**WHAT TO DO:** Starting at the first line of the entries below, output every line exactly, up to and including the line with "The image size is (855, 513).".

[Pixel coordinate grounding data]
------------------------------------------------------------------------

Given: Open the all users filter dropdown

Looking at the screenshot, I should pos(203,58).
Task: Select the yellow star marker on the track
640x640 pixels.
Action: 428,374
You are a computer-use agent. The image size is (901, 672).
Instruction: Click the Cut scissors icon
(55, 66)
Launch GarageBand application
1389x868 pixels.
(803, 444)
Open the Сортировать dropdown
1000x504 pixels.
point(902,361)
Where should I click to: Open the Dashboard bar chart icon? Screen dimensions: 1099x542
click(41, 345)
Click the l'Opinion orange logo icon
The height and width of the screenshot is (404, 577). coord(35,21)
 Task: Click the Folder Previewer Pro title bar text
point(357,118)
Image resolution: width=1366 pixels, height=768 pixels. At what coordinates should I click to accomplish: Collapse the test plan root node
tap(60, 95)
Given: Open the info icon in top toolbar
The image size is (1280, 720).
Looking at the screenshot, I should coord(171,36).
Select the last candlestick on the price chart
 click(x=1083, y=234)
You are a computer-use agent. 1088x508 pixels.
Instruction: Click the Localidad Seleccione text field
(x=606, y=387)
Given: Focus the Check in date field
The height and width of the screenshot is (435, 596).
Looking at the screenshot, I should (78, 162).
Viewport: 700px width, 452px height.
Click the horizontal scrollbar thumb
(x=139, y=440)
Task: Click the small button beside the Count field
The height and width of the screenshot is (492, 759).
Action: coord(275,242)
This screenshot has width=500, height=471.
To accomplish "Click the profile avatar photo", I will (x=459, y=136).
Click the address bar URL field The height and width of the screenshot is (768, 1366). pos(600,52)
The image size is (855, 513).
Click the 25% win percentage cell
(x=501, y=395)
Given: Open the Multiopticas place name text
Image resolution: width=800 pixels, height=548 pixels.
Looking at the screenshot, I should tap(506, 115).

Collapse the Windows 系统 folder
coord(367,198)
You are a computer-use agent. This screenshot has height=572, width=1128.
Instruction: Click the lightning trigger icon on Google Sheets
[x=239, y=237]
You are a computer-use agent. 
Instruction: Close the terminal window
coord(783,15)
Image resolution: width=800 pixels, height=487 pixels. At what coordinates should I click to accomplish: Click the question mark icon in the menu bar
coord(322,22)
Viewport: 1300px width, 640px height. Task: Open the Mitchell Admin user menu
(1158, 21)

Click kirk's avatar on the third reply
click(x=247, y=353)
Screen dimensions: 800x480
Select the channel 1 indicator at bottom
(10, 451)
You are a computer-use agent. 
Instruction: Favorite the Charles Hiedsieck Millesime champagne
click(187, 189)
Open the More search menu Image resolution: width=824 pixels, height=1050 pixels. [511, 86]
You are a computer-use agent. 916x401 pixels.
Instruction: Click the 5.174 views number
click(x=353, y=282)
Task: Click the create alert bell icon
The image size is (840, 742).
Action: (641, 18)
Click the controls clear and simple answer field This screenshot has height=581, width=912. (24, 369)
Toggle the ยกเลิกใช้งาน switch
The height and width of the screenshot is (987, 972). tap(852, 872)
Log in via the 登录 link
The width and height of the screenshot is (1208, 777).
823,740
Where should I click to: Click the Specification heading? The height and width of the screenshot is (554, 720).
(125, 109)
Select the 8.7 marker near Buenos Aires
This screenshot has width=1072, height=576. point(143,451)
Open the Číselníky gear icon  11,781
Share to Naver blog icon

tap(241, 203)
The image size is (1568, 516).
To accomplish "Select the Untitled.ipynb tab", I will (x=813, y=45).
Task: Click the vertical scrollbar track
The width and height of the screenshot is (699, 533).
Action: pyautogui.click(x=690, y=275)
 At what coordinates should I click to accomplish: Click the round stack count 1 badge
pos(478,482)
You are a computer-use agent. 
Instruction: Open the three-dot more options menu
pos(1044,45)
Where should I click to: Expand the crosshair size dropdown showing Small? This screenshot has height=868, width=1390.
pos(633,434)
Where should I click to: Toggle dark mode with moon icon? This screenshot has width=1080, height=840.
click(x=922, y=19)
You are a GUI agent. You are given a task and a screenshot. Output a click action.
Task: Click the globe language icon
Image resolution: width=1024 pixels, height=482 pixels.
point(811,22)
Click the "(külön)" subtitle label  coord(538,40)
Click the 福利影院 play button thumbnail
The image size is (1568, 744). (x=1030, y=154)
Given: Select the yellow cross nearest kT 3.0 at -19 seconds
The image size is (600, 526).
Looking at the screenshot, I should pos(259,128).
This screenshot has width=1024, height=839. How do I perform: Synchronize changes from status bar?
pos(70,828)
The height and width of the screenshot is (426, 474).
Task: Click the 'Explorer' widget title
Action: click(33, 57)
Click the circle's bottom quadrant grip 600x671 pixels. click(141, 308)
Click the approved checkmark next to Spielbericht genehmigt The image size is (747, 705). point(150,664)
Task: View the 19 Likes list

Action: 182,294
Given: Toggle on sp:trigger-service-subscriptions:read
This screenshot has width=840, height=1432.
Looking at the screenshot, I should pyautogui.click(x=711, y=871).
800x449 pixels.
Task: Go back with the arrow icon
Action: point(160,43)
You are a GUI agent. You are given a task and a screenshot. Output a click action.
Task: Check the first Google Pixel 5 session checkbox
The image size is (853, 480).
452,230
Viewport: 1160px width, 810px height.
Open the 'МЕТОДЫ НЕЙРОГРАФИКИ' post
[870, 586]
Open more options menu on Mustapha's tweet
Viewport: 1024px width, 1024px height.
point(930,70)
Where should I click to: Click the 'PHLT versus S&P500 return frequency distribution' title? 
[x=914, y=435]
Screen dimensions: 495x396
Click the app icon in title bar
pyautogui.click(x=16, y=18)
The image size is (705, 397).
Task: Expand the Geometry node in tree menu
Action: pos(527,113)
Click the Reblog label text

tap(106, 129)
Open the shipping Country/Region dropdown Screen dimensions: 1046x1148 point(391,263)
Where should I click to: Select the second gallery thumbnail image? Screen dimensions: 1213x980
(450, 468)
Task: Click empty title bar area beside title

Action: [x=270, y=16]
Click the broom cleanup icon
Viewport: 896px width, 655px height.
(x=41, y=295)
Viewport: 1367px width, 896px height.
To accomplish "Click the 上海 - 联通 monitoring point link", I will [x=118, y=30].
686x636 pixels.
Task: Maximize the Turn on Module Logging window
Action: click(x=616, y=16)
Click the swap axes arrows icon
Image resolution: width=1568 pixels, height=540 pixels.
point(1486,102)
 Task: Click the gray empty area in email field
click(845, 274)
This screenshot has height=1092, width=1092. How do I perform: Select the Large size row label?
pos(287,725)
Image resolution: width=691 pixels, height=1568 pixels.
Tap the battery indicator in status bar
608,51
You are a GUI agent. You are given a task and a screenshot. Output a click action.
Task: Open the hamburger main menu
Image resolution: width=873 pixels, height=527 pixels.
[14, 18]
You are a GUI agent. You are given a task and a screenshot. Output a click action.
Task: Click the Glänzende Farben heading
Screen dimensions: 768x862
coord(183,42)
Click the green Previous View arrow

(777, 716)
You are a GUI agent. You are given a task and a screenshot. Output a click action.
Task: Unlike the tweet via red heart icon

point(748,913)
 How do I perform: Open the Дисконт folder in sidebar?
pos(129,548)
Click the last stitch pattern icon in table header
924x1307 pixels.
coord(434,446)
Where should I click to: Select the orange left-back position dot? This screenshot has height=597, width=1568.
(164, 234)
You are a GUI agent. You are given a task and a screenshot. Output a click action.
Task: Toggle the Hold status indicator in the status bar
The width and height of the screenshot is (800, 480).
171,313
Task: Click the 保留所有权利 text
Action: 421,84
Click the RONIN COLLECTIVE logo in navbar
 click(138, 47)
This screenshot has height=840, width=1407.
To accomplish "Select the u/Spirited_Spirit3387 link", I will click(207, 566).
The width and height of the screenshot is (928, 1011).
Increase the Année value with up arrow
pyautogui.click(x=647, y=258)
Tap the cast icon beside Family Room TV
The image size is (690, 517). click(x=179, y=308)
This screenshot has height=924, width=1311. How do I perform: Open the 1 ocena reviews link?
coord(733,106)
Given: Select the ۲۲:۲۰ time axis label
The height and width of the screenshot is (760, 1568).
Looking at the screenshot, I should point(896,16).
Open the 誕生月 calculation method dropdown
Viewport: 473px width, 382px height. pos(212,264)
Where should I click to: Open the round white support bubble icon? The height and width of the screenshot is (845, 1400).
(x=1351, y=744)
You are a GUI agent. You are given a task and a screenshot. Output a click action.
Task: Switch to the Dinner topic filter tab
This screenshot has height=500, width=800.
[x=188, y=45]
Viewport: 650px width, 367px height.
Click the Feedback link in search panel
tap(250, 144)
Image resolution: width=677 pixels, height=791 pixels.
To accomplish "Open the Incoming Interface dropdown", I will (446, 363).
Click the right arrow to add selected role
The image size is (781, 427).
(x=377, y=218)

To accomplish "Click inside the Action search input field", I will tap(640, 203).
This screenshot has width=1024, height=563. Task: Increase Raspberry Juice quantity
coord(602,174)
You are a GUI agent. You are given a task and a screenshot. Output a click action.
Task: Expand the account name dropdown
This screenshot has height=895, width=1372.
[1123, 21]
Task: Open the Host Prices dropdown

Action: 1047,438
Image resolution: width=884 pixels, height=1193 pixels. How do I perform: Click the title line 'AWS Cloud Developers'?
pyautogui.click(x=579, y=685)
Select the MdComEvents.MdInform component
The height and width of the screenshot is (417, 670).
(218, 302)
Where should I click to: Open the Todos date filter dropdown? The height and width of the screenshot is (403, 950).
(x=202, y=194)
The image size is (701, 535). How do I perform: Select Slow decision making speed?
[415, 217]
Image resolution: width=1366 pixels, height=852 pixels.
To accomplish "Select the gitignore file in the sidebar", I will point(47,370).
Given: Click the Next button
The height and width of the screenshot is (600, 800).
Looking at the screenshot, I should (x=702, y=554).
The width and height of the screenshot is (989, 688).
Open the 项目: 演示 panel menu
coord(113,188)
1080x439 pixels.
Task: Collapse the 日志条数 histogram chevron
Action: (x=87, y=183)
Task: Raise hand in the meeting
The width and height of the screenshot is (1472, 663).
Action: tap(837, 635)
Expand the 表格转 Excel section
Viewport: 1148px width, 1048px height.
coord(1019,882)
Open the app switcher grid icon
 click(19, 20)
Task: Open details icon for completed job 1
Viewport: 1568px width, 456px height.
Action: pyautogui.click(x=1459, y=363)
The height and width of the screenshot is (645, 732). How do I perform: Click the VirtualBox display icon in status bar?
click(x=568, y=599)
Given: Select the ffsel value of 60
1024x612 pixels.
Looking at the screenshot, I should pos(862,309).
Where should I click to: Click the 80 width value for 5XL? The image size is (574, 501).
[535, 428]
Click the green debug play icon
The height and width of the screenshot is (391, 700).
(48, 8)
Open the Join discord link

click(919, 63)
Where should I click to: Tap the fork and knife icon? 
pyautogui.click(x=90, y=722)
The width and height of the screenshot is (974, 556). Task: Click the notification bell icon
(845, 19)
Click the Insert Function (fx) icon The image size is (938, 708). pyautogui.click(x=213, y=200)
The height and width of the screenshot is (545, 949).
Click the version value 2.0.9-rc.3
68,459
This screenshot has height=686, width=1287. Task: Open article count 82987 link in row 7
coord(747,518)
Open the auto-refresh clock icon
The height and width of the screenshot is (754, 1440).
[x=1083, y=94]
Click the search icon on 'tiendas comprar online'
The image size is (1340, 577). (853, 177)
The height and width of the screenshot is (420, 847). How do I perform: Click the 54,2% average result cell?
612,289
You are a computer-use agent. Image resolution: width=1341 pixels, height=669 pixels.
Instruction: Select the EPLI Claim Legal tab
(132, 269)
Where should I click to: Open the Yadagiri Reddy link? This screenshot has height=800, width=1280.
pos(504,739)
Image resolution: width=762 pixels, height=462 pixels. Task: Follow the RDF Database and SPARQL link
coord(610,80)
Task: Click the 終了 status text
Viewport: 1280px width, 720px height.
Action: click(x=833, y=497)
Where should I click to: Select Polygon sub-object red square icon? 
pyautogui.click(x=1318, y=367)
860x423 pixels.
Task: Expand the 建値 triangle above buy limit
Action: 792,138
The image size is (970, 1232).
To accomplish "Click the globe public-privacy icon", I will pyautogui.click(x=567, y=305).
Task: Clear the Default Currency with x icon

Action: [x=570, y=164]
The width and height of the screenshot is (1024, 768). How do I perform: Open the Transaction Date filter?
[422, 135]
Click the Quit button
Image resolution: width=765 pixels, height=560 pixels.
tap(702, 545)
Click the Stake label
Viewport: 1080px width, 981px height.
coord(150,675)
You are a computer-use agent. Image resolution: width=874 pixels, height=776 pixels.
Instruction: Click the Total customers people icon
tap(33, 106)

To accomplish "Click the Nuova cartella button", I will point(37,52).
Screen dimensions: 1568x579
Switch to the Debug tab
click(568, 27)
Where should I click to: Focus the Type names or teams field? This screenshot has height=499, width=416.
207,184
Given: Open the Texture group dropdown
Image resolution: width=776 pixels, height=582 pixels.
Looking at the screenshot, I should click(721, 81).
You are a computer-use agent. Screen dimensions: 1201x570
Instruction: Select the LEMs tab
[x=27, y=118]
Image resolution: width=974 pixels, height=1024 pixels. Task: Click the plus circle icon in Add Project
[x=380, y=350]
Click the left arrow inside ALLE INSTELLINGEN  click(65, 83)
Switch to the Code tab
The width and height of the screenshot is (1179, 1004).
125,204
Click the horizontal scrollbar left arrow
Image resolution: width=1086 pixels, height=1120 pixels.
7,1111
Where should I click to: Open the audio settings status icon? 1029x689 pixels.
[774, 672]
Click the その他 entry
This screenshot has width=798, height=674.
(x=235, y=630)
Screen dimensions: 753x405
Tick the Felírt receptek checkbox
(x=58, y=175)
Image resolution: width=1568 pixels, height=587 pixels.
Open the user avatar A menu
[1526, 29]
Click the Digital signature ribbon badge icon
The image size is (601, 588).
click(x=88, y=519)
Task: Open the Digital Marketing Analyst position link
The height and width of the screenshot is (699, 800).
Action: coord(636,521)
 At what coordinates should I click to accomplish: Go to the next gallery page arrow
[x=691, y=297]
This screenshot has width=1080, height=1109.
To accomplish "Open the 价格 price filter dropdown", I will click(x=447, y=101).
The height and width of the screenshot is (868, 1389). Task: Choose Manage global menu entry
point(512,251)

------------------------------------------------------------------------

**RESULT OF THIS TASK:**
Given: Open the all users filter dropdown

Looking at the screenshot, I should pos(203,58).
Task: Select the yellow star marker on the track
640x640 pixels.
Action: 428,374
You are a computer-use agent. The image size is (901, 672).
Instruction: Click the Cut scissors icon
(55, 66)
Launch GarageBand application
1389x868 pixels.
(803, 444)
Open the Сортировать dropdown
1000x504 pixels.
point(902,361)
Where should I click to: Open the Dashboard bar chart icon? Screen dimensions: 1099x542
click(41, 345)
Click the l'Opinion orange logo icon
The height and width of the screenshot is (404, 577). coord(35,21)
 Task: Click the Folder Previewer Pro title bar text
point(357,118)
Image resolution: width=1366 pixels, height=768 pixels. At what coordinates should I click to accomplish: Collapse the test plan root node
tap(60, 95)
Given: Open the info icon in top toolbar
The image size is (1280, 720).
Looking at the screenshot, I should coord(171,36).
Select the last candlestick on the price chart
 click(x=1083, y=234)
You are a computer-use agent. 1088x508 pixels.
Instruction: Click the Localidad Seleccione text field
(x=606, y=387)
Given: Focus the Check in date field
The height and width of the screenshot is (435, 596).
Looking at the screenshot, I should (78, 162).
Viewport: 700px width, 452px height.
Click the horizontal scrollbar thumb
(x=139, y=440)
Task: Click the small button beside the Count field
The height and width of the screenshot is (492, 759).
Action: coord(275,242)
This screenshot has width=500, height=471.
To accomplish "Click the profile avatar photo", I will (x=459, y=136).
Click the address bar URL field The height and width of the screenshot is (768, 1366). pos(600,52)
The image size is (855, 513).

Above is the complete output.